**Given text**
Artificial Neural Networks (ANN) are a powerful machine learning / deep learning technique inspired by the workings of the human brain. Neural networks comprise multiple interconnected nodes or neurons that process and transmit information. They are widely used in various fields such as finance, healthcare, and image processing.
One of the most critical components of an ANN is the backpropagation algorithm. Backpropagation algorithm is a supervised learning technique used to adjust the weights of a Neural Network to minimize the difference between the predicted output and the actual output.
In this post, you will learn about the concepts of backpropagation algorithm used in training neural network models, along with Python examples. As a data scientist, it is very important to learn the concepts of backpropagation algorithm if you want to get good at deep learning models. This is because back propagation algorithm is key to learning weights at different layers in the deep neural network.
What’s Backpropagation Algorithm?
The backpropagation algorithm is a well-known procedure for training neural networks. In general, backpropagation works by propagating error signals backwards through the network, from the output layer back to the input layer while adjusting the weights in the hidden layers. This process adjusts the weights of the connections between neurons in order to minimize the overall error. The backpropagation algorithm represents the propagation of the gradients of outputs from each node (in each layer) on the final output, in the backward direction right up to the input layer nodes. All that is achieved using the backpropagation algorithm is to compute the gradients of weights and biases.
The primary goal of learning in the neural network is to determine how would the weights and biases in every layer would change to minimize the objective or cost function for each record in the training data set. Instead of determining the final output as a function of weights and biases of every layer and take the partial derivatives with respect to weights and biases to determine the gradients, backpropagation makes it simpler to propagate the gradients in the backward direction and help determine the gradients of weights and biases in every layer using the chain rule.
The first step in backpropagation algorithm is forward propagation. In Forward Propagation, the input values are multiplied by the weights to produce the output of the Neural Network. The output is then passed through the activation function to produce the final output of the Neural Network. Once the output is produced, we calculate the error between the predicted output and the actual output using the Loss Function. The Loss Function is the difference between the predicted output and the actual output of the Neural Network.

**What is expected**
Could you pick up the backpropagation article above right after its last sentence and keep writing it?

**Raw data**
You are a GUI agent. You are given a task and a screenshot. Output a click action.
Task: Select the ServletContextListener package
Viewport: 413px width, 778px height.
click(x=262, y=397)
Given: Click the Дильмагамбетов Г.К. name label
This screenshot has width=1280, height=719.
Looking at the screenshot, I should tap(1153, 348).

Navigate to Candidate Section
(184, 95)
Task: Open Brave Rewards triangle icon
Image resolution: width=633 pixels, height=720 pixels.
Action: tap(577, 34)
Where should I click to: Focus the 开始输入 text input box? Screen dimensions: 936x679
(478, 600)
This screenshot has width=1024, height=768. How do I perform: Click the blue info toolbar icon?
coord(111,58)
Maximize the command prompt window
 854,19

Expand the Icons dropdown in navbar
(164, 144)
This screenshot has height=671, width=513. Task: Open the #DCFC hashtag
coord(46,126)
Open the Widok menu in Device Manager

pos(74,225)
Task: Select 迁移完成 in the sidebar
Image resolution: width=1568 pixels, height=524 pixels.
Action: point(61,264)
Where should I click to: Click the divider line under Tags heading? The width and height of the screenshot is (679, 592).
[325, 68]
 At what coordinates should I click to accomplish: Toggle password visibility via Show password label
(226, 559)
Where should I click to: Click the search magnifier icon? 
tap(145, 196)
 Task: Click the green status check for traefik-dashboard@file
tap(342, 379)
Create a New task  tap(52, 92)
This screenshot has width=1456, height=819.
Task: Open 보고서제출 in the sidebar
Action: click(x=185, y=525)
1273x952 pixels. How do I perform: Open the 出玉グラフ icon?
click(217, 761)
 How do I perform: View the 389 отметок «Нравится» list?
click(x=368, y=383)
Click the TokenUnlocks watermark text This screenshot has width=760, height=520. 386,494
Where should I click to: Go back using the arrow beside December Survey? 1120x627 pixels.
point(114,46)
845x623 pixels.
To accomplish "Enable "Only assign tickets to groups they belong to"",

**Expected answer**
The next step is backpropagation, where we adjust the weights in the Hidden Layers to minimize the error. We start at the Output Layer and calculate the error with respect to the weights. Then, we propagate the error backward to the Hidden Layers and adjust the weights using the gradient descent algorithm. The gradient descent algorithm is used to find the direction of steepest descent and update the weights accordingly. It works by calculating the derivative of the Loss Function with respect to the weights and then adjusting the weights in the direction of the negative derivative.
The process of forward propagation and backpropagation is repeated multiple times until the error is minimized, and the predicted output matches the actual output. The number of iterations is determined by the convergence criteria, which is the minimum difference between the predicted output and the actual output.
The backpropagation algorithm can be summarized in a few simple steps:
- First, the predicted output of the neural network is compared to the actual desired output. This produces an error signal.
- Next, this error signal is propagated backwards through the network. That is, it is multiplied by the weights of the connections between neurons and passed back to the previous layer.
- The neuron weights and biases are then updated according to this error signal. In general, weights are increased if they contribute to reducing the error, and decreased if they contribute to increasing the error.
- This process is then repeated for each layer of the neural network until the error is minimized.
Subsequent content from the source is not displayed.